読解用抜粋 -
%%
【 CO2 46%削減目標:総理の政治的な決断 】
2021/4/26、高橋洋一氏が、現代ビジネスに『小泉環境大臣がCO2削減目標でまたもや「余計な発言」…当人が「本当は言うべきだったこと」』を掲載された。
以下は一部抜粋。
22日夜から行われたバイデン米国大統領主催の気候変動サミットで、菅義偉首相は「2030年度に温室効果ガスを2013年度から46%削減することを目指します」と表明した。
今回の数値目標について、政府は「総理の政治的な決断」だと説明している。なお、バイデン大統領は、2030年までに二酸化炭素(CO2)排出量を2005年比で50〜52%削減すると表明した。
「環境省によれば、基準となっている13年度の温室効果ガスの総排出量は14億800万トン(CO2換算)。世界で5番目に多い排出国となっているが、あと9年で約半分に削減する方針のようだ。」と書かれている。
直近の2018年では中国28.4%、アメリカ14.7%、EU9.4%、インド6.9%、ロシア4.7%、日本3.2%となっている。
政治抜きに真面目に議論すれば、世界のCO2排出量で28.4%が中国、14.7%がアメリカなので、まずは、この両国の問題だ。日本でやれることはほとんどない。
%%
小課題 1 - 上のCO2削減目標に関する抜粋を、「今回の数値目標について、政府」を含む箇所から「でやれることはほとんどない。」の直後まで、一字一句違えずに書き写してください。
小課題 2 - CO2削減目標を論じた上の文章を、最後の文に続けて書き進めてください。

保存済みレコード -
%%
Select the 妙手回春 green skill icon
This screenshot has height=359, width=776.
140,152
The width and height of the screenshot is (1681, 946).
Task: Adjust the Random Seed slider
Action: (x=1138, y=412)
%%
想定解答 1 -
今回の数値目標について、政府は「総理の政治的な決断」だと説明している。なお、バイデン大統領は、2030年までに二酸化炭素(CO2)排出量を2005年比で50〜52%削減すると表明した。
「環境省によれば、基準となっている13年度の温室効果ガスの総排出量は14億800万トン(CO2換算)。世界で5番目に多い排出国となっているが、あと9年で約半分に削減する方針のようだ。」と書かれている。
直近の2018年では中国28.4%、アメリカ14.7%、EU9.4%、インド6.9%、ロシア4.7%、日本3.2%となっている。
政治抜きに真面目に議論すれば、世界のCO2排出量で28.4%が中国、14.7%がアメリカなので、まずは、この両国の問題だ。日本でやれることはほとんどない。

想定解答 2 -
一例を挙げれば、石炭火力プラントを先進国から途上国への輸出を止めようという動きがある。仮に日本が止めると、中国が輸出してしまう。日本のプラントと中国のプラントを比較すれば、日本のほうがCO2排出は少ないのに中国のプラントではよりCO2ガスが排出されることになる。
国益と世界の利益を考えたら日本のほうがマシであるにもかかわらず、プラント輸出を止めようとするのは馬鹿げている。こうした意見をいうメディアは、中国からの回し者かと思ってしまう。
先進国各国ともに、目標としても再生エネルギーもせいぜい5割程度なので、残りは火力と原子力だ。火力はCO2を回収せざるを得ないので、それほど比率を高めることができない。となると、必然的に原子力がカギを握る。
現状では再生可能エネルギーなどと比較して、原子力は最低限界コストの方法である。高い温室効果ガス削減目標もいいが、それを最小コストで行う方法を否定したらいけない。リアルに考えると、当面既存原発の再稼働、中長期的には小型原発で置き換えという戦略にならざるを得ない。
小泉環境相が言うべきだったのは、「46%の根拠」ではなく、「46%は菅首相の政治的な判断だ」ということだった。そしてその達成のためには、再生可能エネルギーを最優先するのではなく、短期的には原発再稼働、中長期的には小型原子炉での置き換えなど、様々な道があることを示すことでもある。
中国が日本の原子力開発をおそれる理由は、ひとつは、日本が原発依存を高めると中国の日本向け太陽光ビジネスが困るという事情だ。
<感想>
石炭火力プラントのCO2排出量:中国製>日本製⇒中国製の輸出より、日本製の輸出が良いことは自明である。
また、中国の太陽光ビジネスの封じ込めのためにも、再生エネルギーより、小型原子炉への置き換えを含めた、原発再稼働に真摯に向き合うことが必要であるように思われる。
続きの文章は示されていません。